Je crois aujourd’hui que le féminin est l’autre nom d’une intimité avec le vivant. (…). J’appelle de mes vœux une société où cette qualité d’attention, autorisée et encouragée, s’épanouirait dans les êtres, car elle contient d’infinies possibilités de réparations.

Laisser alors ouvertes, inachevées, vivantes la fragilité de ses possibilités de réparations. Voilà ce que proposent les phrases de Pierrine Poget, les instants dont elles reflètent la fuite. Une très belle évocation de la maternité, dans un délicieux abandon de soi : « Comme elle est douce, la suspension de ne plus être soi, pour être seulement. » L’enfance et ses soins, ses absences aussi. Toujours la traduction des jours, des bribes et des éclats, minuscules et décisifs. Captivant quand le temps qui passe n’est pas nécessairement défaite : « Mais peut-être faudrait-il laisser faire, laisser l’amour ouvert sur sa limite, sans consolation, et compter ce que les heures font au jour pour le rassembler. » Le mystère d’un lieu et la potentialité d’y renaître: Briance.
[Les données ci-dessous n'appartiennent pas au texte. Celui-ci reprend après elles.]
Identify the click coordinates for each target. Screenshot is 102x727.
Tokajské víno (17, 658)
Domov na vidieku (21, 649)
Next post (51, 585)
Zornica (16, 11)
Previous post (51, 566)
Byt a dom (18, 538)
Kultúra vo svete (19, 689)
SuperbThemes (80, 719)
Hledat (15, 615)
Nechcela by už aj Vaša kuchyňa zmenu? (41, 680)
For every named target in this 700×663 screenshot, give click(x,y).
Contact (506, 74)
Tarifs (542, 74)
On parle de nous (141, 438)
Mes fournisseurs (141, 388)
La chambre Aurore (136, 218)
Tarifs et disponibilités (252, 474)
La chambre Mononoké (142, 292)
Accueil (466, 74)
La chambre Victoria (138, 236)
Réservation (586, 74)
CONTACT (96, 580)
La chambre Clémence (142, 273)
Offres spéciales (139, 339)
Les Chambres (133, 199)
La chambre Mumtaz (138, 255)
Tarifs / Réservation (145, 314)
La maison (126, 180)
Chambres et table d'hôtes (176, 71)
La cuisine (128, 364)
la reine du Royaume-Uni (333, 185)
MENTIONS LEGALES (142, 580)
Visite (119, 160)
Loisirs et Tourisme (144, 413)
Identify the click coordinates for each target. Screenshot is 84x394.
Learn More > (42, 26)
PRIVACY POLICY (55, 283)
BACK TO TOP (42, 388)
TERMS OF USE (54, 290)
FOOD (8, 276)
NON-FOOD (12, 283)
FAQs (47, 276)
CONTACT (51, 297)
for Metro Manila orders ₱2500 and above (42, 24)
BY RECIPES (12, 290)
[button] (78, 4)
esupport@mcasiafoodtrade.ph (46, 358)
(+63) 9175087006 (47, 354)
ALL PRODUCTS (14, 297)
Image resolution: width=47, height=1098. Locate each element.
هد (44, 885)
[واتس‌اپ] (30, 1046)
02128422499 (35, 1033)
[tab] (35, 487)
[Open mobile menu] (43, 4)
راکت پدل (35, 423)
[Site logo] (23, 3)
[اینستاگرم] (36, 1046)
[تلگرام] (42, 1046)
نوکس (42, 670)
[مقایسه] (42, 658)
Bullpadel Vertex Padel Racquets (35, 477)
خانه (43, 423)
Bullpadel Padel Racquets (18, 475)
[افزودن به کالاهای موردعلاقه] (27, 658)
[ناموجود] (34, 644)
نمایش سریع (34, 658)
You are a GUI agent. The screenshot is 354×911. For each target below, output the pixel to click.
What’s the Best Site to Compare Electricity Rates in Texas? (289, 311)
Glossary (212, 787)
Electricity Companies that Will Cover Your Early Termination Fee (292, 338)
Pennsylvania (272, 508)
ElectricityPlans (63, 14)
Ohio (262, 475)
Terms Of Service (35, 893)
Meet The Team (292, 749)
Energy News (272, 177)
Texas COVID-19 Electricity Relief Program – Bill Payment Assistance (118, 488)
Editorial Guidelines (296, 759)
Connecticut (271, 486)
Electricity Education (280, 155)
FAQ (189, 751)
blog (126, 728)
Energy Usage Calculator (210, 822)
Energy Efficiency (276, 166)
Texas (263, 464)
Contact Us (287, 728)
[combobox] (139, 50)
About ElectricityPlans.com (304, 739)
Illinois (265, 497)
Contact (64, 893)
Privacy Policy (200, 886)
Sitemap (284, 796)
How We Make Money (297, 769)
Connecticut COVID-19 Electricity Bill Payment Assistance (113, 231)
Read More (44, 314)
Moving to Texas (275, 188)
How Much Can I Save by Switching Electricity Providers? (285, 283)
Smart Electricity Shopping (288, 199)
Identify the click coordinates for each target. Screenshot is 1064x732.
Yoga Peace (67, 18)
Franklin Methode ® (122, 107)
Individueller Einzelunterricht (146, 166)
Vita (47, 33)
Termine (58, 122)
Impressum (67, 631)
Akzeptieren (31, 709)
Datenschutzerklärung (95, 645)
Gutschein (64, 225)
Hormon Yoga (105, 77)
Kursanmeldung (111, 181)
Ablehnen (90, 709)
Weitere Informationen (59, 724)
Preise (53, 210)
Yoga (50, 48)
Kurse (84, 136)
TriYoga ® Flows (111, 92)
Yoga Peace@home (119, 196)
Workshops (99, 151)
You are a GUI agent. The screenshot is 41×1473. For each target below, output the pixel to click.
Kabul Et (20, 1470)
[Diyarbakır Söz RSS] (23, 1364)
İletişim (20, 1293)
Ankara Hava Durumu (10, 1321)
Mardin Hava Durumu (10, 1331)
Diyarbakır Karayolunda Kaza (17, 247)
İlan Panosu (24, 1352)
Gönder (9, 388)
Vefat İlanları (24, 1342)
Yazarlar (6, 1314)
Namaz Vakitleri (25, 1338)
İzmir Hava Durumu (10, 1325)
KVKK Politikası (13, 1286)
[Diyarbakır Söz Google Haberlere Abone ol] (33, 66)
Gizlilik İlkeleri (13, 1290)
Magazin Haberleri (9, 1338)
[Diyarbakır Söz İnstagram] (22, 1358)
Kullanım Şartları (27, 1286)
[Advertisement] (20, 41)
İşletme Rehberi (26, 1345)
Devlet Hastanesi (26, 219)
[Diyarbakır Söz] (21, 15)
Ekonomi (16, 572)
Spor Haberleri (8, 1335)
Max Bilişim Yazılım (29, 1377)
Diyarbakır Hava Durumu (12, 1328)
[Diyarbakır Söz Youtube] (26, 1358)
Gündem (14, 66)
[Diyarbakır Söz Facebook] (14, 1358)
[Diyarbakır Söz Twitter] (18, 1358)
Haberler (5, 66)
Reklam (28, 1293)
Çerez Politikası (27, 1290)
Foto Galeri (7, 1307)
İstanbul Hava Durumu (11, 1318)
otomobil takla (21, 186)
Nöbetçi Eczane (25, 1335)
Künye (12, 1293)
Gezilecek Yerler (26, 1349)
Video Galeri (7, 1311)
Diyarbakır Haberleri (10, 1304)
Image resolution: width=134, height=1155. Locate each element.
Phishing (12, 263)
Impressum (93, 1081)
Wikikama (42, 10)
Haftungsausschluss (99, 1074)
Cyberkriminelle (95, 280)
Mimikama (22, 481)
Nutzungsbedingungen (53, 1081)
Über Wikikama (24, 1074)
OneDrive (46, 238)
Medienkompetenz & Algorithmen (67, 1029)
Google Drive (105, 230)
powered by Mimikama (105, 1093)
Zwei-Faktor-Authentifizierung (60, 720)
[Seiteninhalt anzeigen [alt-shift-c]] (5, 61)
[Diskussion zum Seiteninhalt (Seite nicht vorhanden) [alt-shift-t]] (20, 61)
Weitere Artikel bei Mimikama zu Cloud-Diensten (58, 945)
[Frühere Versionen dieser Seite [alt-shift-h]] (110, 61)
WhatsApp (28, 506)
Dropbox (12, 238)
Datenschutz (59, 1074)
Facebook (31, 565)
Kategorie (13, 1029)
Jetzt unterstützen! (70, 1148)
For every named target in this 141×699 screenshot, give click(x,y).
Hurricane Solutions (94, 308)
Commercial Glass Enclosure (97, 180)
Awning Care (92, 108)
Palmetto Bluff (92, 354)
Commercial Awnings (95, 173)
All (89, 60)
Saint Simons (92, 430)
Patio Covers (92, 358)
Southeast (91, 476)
Une maison entourée de fleurs, de caressantes perceptions s’y déclinent. Une forme de beauté. L’amour soudain est là, au féminin discrètement nous apprennent les accords grammaticaux, surtout dans le sens de la formule dont il faut bien admirer ce qui pourrait se nommer condensation poétique : « Il régnait une exigence douce en tout, une acuité sans souffrance qui traversait la parole et l’écoute. » Cette traduction éperdue de la vie passe dès lors par une écoute artistique, un pas de côté que Pierrine Poget affirme joliment : « À plusieurs reprises, des œuvres m’ont ouvert les yeux sur des réalités dont le degré d’emprise me dissimulait l’évidence. » Ce qu’il faut de désaffection aussi pour une soudaine attraction, pour les toiles de Corot ou de Berthe Morrisot qui éclairent Inachevée, vivante. Toujours une question de mouvement.On l’a dit, le livre brille de sa brievèté, du charme de ses instantanés où la vie toujours s’esquisse. On aime vraiment la continuité de cette sorte de journal poétique.


Un grand merci aux éditions de la Baconnière pour l’envoi de ce livre.